# [WHAT YOU HAVE TO DO]
Once the line containing "Insert the red heart emoji reaction" is reached, copy it and every line after it exactly, to the end of the material, without pictures.

● ● ● ●

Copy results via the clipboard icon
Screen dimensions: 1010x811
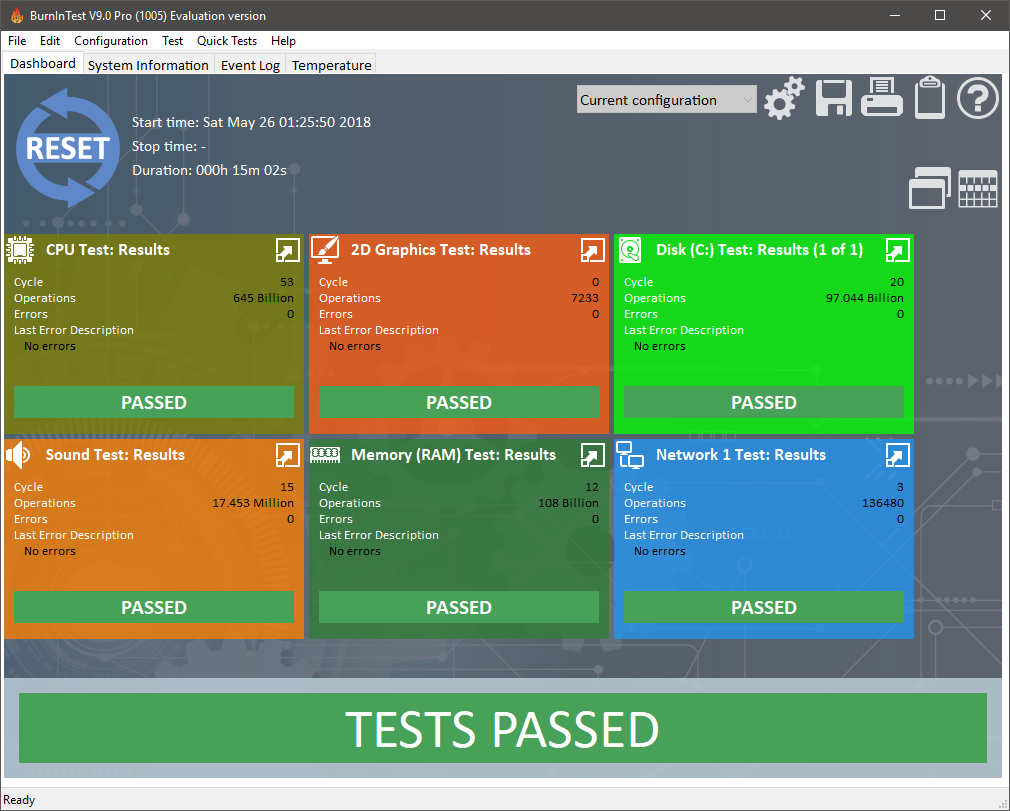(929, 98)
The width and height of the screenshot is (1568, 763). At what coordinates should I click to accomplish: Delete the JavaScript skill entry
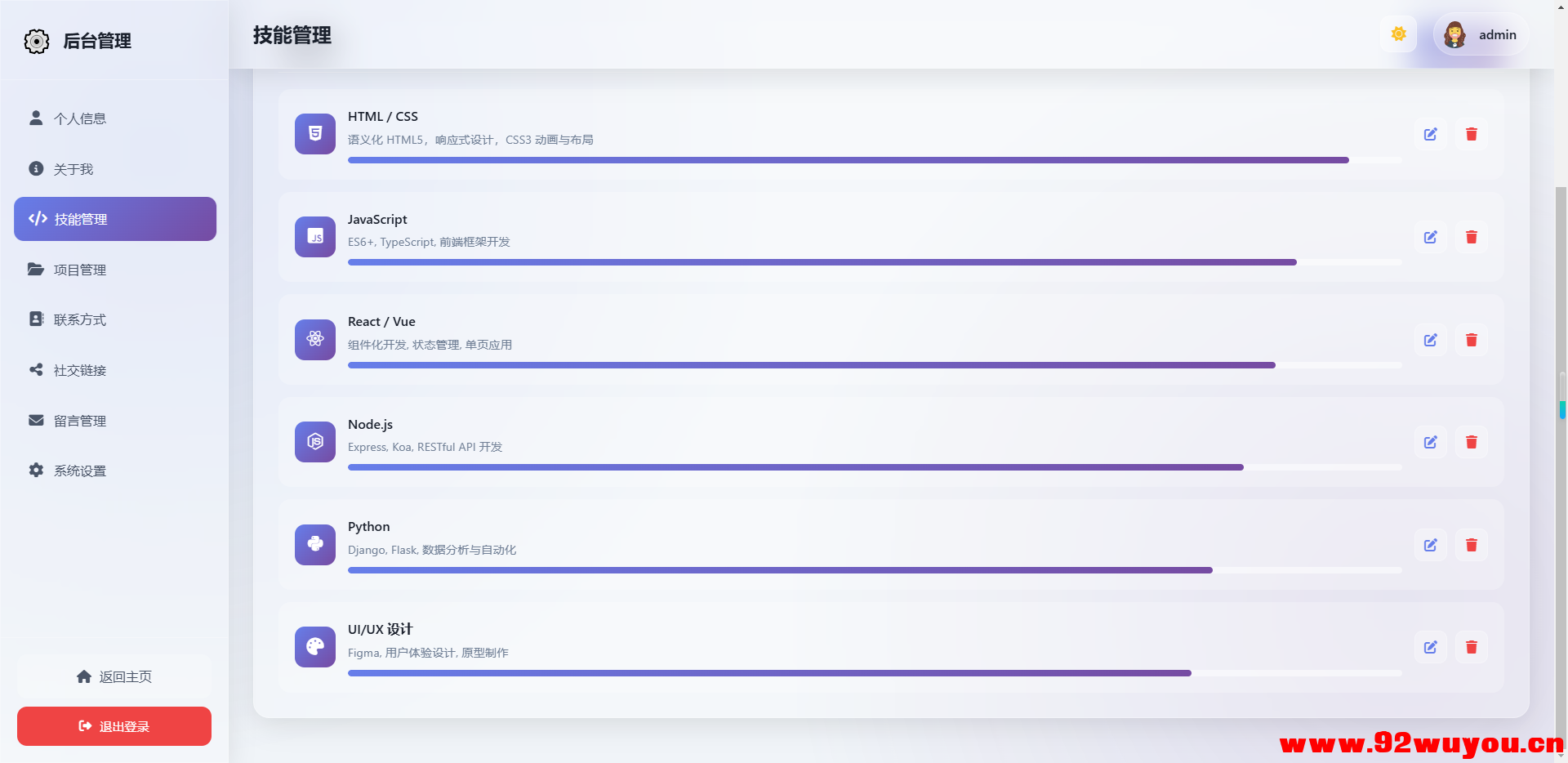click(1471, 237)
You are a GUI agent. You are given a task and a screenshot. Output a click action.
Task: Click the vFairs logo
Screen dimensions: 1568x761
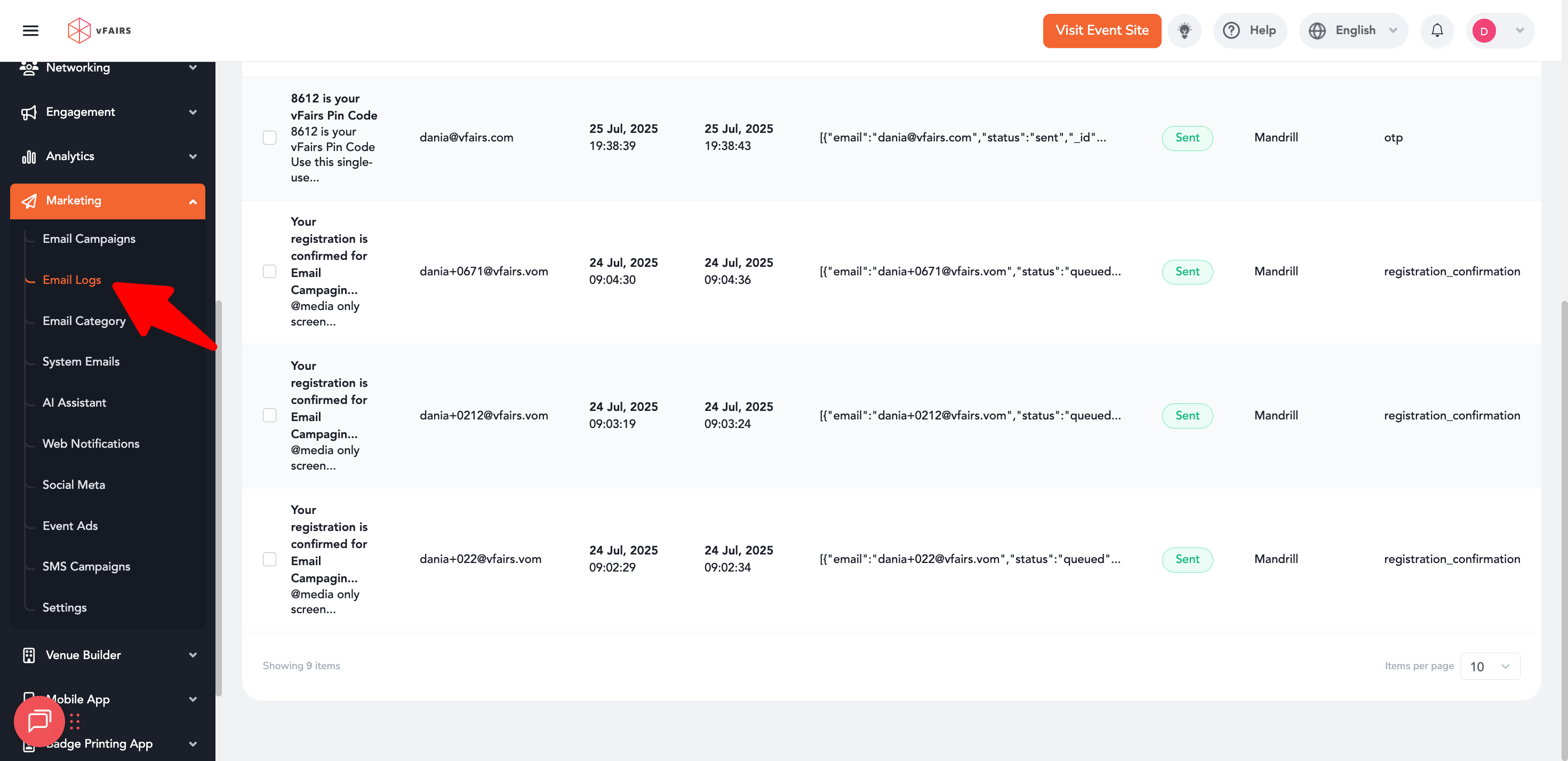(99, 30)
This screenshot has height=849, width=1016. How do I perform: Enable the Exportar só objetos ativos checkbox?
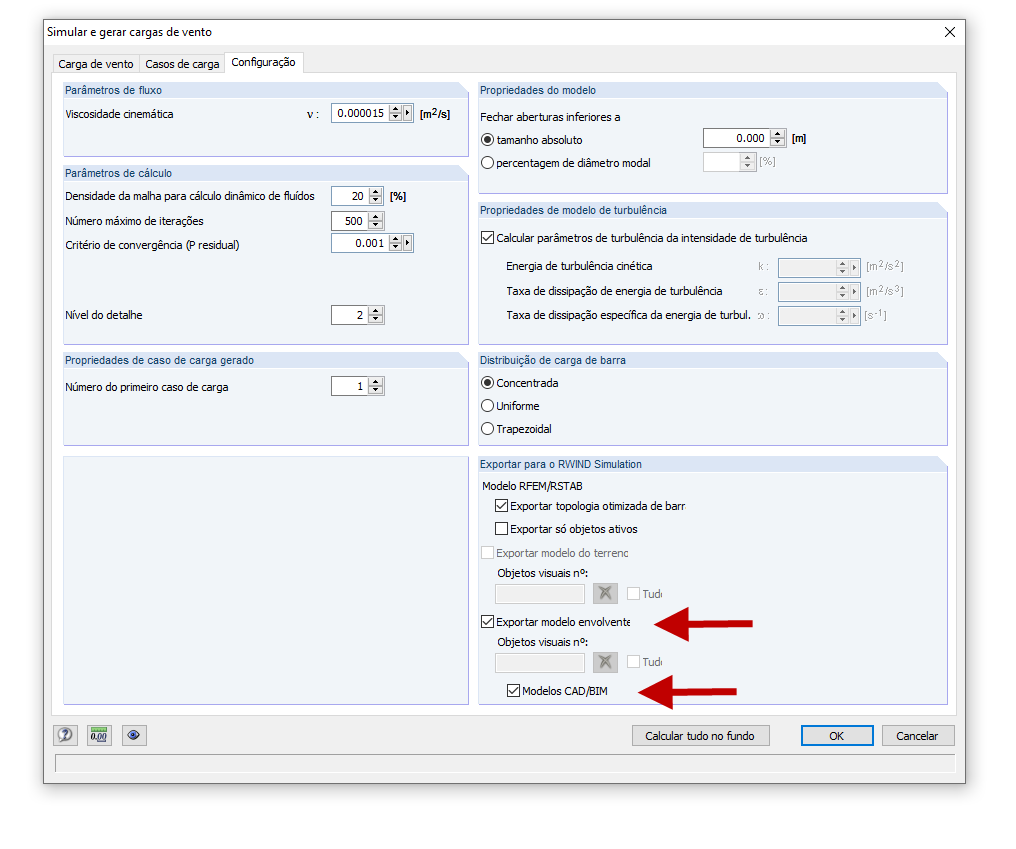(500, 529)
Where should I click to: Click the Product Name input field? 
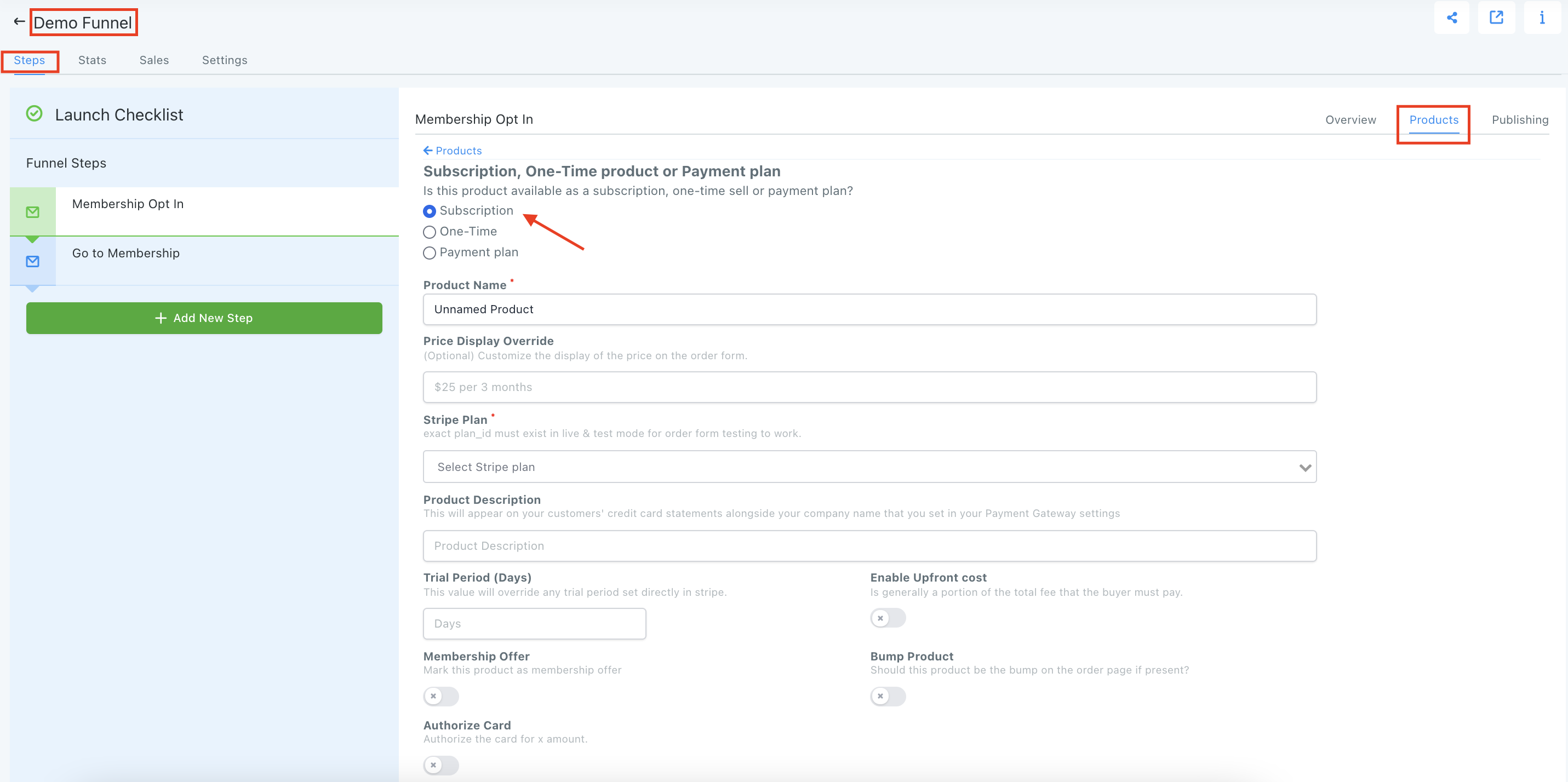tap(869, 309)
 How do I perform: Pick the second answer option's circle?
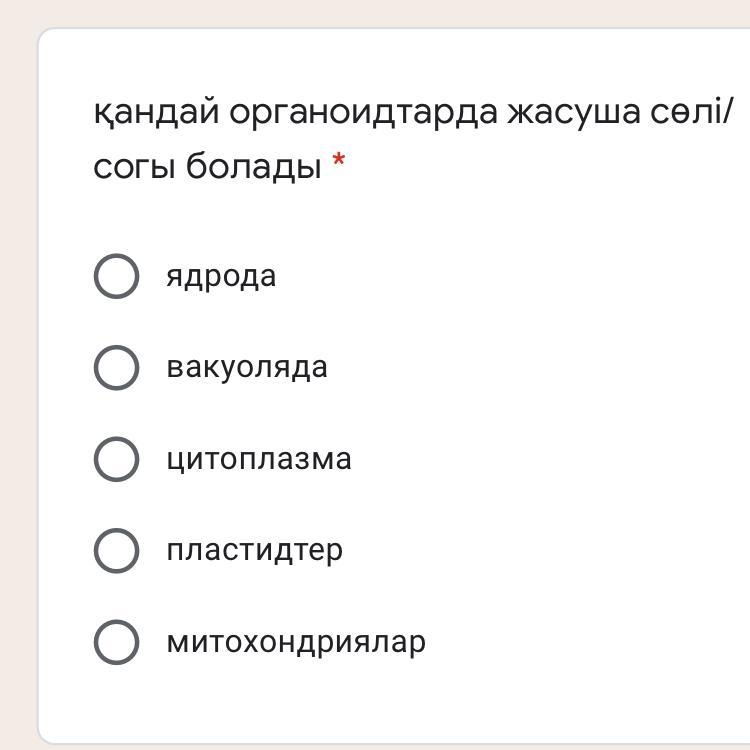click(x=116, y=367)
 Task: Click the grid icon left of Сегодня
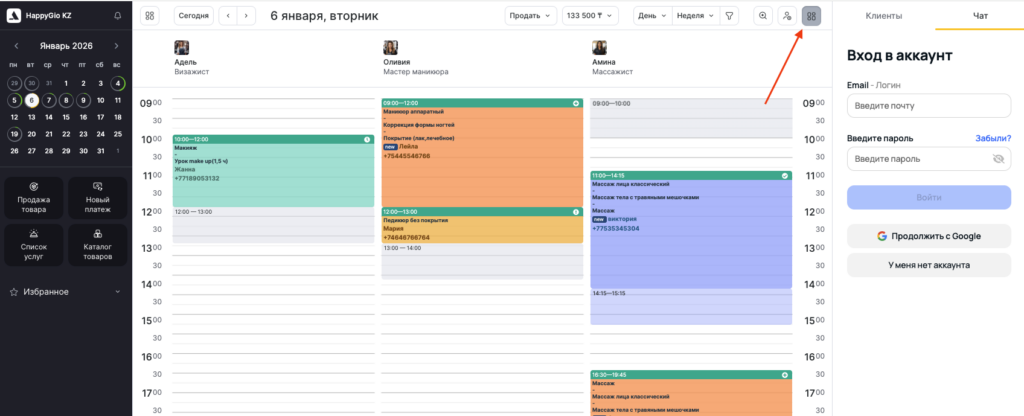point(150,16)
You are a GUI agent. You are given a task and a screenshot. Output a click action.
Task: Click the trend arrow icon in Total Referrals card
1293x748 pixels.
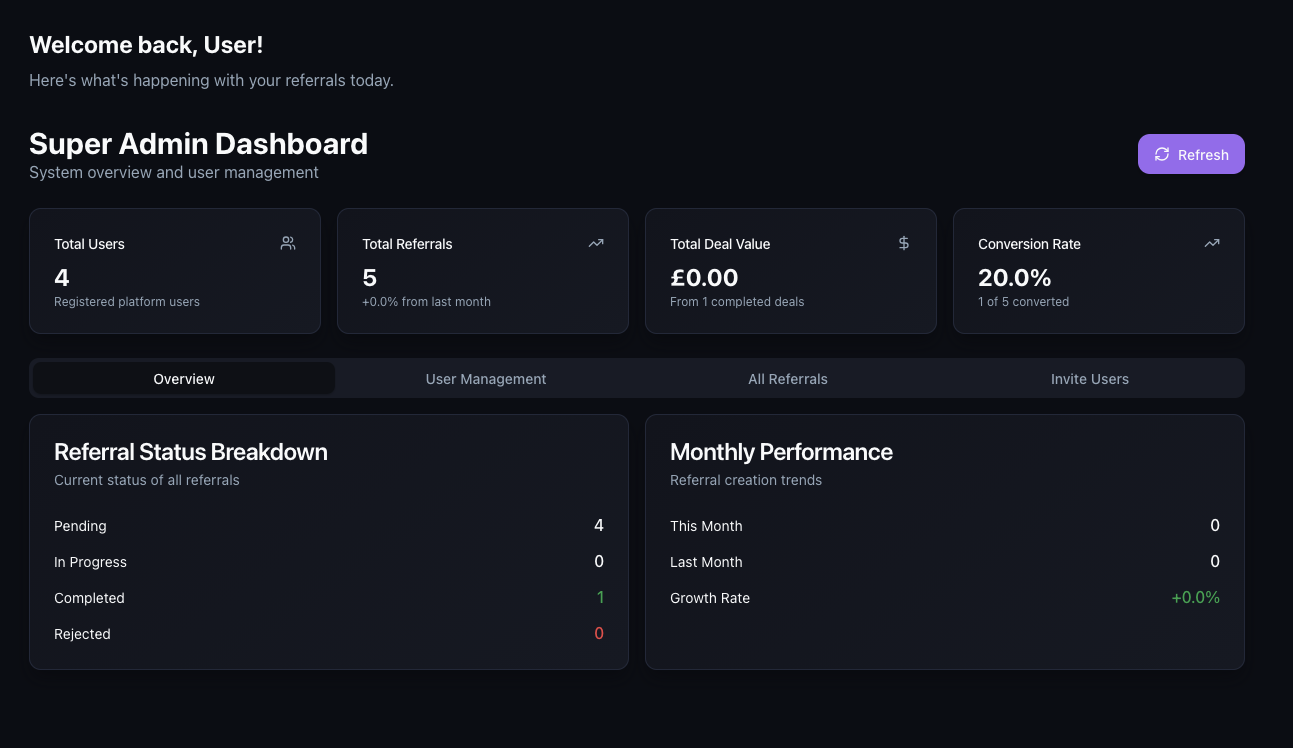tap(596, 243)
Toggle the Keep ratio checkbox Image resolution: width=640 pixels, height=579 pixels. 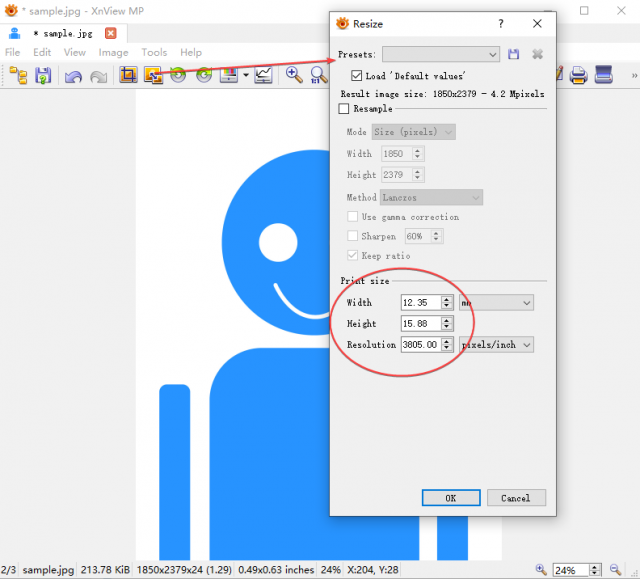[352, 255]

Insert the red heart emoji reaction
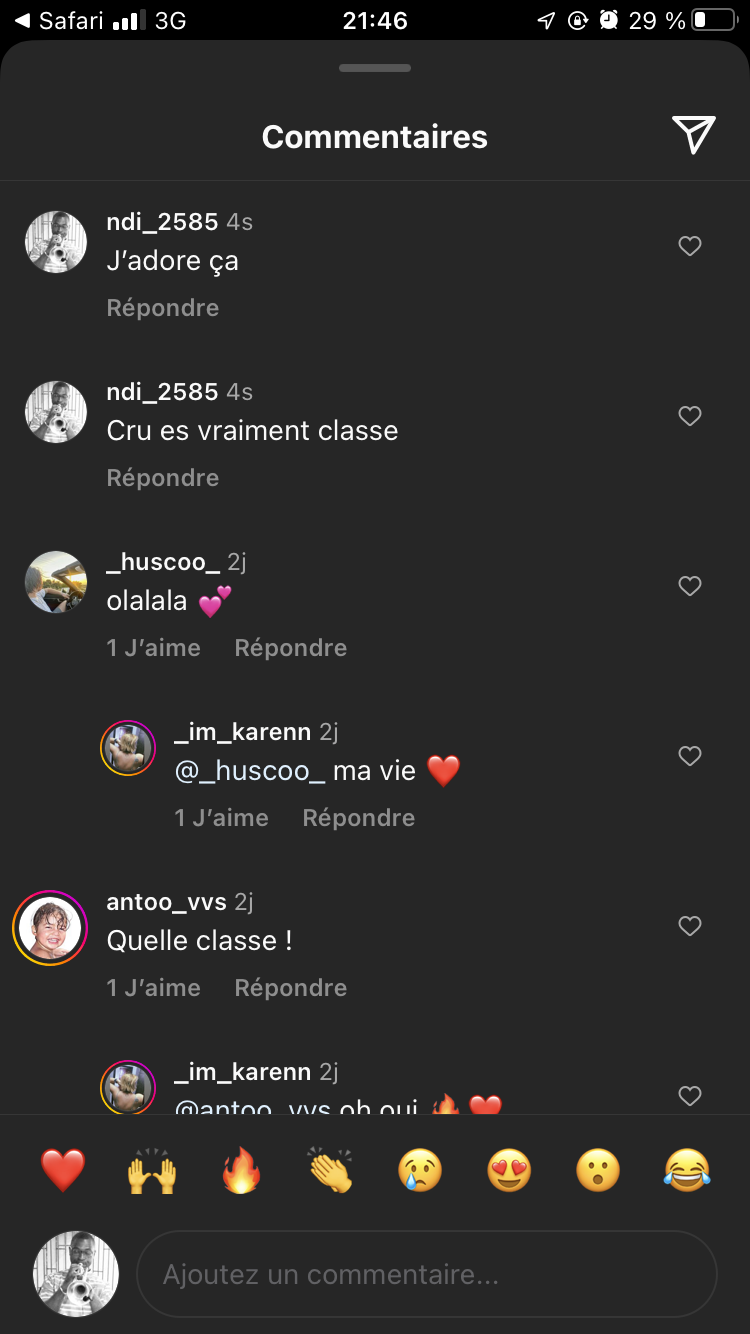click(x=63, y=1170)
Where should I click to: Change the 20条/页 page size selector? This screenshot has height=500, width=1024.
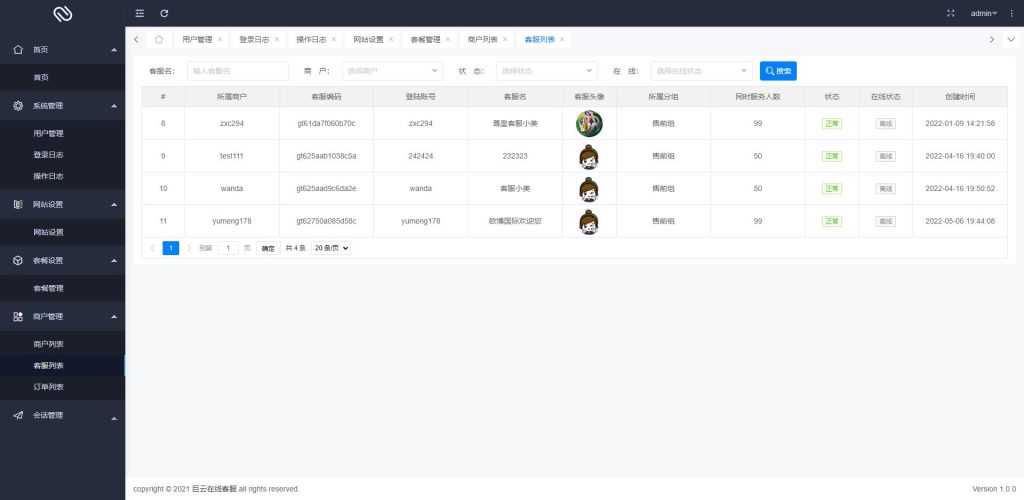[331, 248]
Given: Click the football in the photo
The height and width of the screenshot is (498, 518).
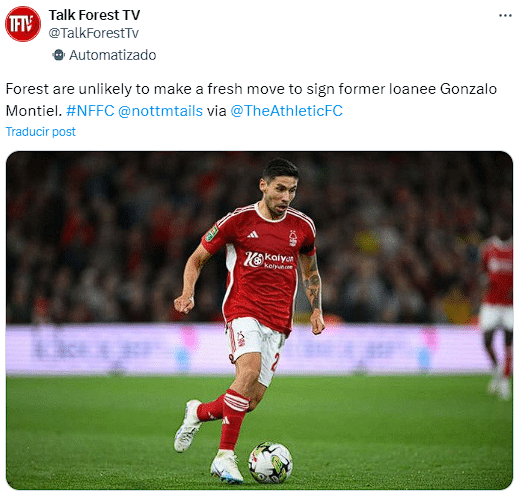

● ● ● ●

# [SOLUTION TO THE PROBLEM]
Insert the red heart emoji reaction
click(x=63, y=1170)
Where should I click to: Change the 20条/页 page size selector? This screenshot has height=500, width=1024.
[331, 248]
Given: Click the football in the photo
The height and width of the screenshot is (498, 518).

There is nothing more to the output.